▸ Extract:
[svn.haxx.se] · SVN Dev · SVN Users · SVN Org · TSVN Dev · TSVN Users · Subclipse Dev · Subclipse Users · this month's index

Re: Ascii/binary detection.

From: Branko Čibej <brane_at_xbc.nu>
Date: 2001-08-01 01:33:21 CEST

cmpilato@collab.net wrote:

>According to the alpha-checklist.txt file, the problems--no, the
>"challenges!"--of text/binary detection, keyword substitution, and
>newline translation "will be solved by three separate properties":
>mime-type, keyword substitution, and newline translation. Branko,
>this is basically your brainchild, so I hope you're paying attention
>to what follows (with your editor's red pen in hand!)
Got a big, fat, orange fluorescent marker here, hur hur hur!

>Confused as to why the mime-type was needed, I asked Karl the
>reasoning behind this property. Karl explained that we want to allow
>files to be marked as wanting newline conversion and/or keyword
>substitution, but allow those attributes to be ignored for binary
>files. That way users can enable those features for, say, '*' in
>their working copy directory, and not have to worry about whether or
>not each target in that directory is an ascii file. This is important
>because a file's binariness can switch back and forth over the file's
Right. Note that when we were discussing this (damn, don't have that
archive any more ...), someone pointed out that the "text/*" mime types
actually imply CRLF line endings. But I think we can safely ignore that;
Subversion is not an MUA.

▸ Data extract:

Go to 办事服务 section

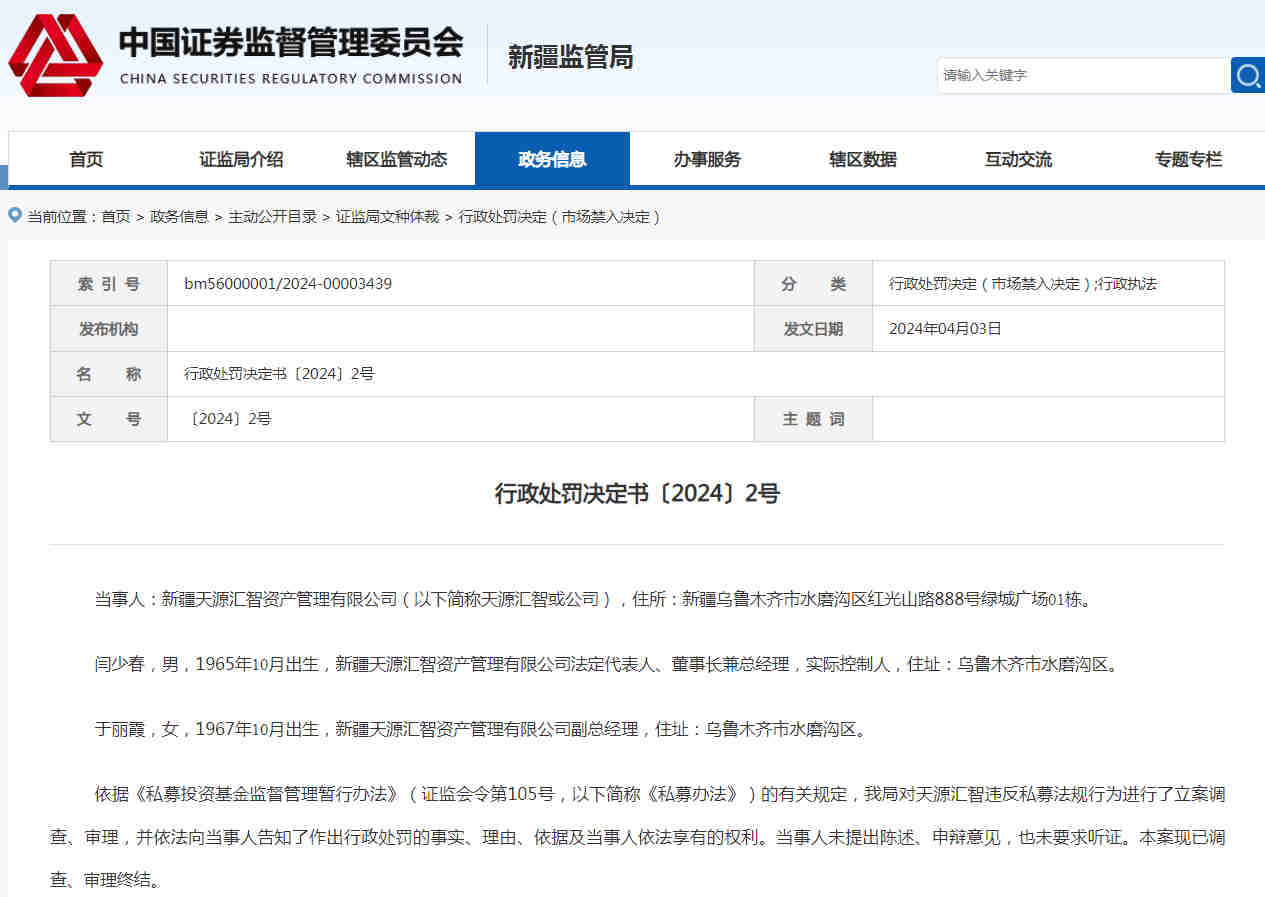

▸ Requirement:
Copy out the mailing-list post on ascii/binary detection in full, word for word.

▸ Exercise response:
[svn.haxx.se] · SVN Dev · SVN Users · SVN Org · TSVN Dev · TSVN Users · Subclipse Dev · Subclipse Users · this month's index

Re: Ascii/binary detection.

From: Branko Čibej <brane_at_xbc.nu>
Date: 2001-08-01 01:33:21 CEST

cmpilato@collab.net wrote:

>According to the alpha-checklist.txt file, the problems--no, the
>"challenges!"--of text/binary detection, keyword substitution, and
>newline translation "will be solved by three separate properties":
>mime-type, keyword substitution, and newline translation. Branko,
>this is basically your brainchild, so I hope you're paying attention
>to what follows (with your editor's red pen in hand!)
Got a big, fat, orange fluorescent marker here, hur hur hur!

>Confused as to why the mime-type was needed, I asked Karl the
>reasoning behind this property. Karl explained that we want to allow
>files to be marked as wanting newline conversion and/or keyword
>substitution, but allow those attributes to be ignored for binary
>files. That way users can enable those features for, say, '*' in
>their working copy directory, and not have to worry about whether or
>not each target in that directory is an ascii file. This is important
>because a file's binariness can switch back and forth over the file's
Right. Note that when we were discussing this (damn, don't have that
archive any more ...), someone pointed out that the "text/*" mime types
actually imply CRLF line endings. But I think we can safely ignore that;
Subversion is not an MUA.